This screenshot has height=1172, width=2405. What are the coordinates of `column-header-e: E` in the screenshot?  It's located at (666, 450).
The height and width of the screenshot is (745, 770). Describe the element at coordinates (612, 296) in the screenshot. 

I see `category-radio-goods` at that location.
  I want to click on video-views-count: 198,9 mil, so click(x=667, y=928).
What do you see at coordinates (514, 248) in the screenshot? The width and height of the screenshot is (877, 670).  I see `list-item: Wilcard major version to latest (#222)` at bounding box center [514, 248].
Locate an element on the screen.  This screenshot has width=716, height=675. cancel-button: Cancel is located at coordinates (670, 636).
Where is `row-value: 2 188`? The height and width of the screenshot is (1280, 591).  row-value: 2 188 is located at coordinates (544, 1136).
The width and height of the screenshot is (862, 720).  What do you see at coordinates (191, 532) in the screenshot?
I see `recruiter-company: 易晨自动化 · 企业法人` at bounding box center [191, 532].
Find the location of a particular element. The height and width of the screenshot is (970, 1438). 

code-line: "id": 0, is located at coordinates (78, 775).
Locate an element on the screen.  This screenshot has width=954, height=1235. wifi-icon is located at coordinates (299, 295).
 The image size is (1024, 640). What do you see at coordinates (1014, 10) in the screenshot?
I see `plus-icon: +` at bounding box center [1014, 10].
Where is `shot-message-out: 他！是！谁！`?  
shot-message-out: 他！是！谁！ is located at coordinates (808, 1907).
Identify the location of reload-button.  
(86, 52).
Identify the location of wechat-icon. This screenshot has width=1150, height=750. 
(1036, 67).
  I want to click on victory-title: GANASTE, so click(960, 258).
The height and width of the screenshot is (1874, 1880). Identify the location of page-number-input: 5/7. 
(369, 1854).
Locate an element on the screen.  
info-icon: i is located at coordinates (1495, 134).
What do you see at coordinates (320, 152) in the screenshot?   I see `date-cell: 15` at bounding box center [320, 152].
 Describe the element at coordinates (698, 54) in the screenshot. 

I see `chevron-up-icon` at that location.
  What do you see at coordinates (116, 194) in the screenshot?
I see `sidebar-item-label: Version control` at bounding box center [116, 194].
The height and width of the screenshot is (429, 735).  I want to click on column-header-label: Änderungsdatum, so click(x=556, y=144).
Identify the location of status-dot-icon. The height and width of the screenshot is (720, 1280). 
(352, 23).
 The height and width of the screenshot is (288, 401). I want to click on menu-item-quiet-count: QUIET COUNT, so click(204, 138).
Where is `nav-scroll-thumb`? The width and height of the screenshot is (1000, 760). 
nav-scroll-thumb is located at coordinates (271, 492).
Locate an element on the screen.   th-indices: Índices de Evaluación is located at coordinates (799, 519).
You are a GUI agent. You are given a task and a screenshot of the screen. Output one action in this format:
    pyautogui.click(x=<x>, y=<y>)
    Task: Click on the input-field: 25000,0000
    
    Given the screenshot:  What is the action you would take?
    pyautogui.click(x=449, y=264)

§ **WHAT THIS TASK INVOLVES**: Count the lines of the material above that contain the string "label", matching case exactly. Reply with the number only.

§ **ANSWER BOX**: 2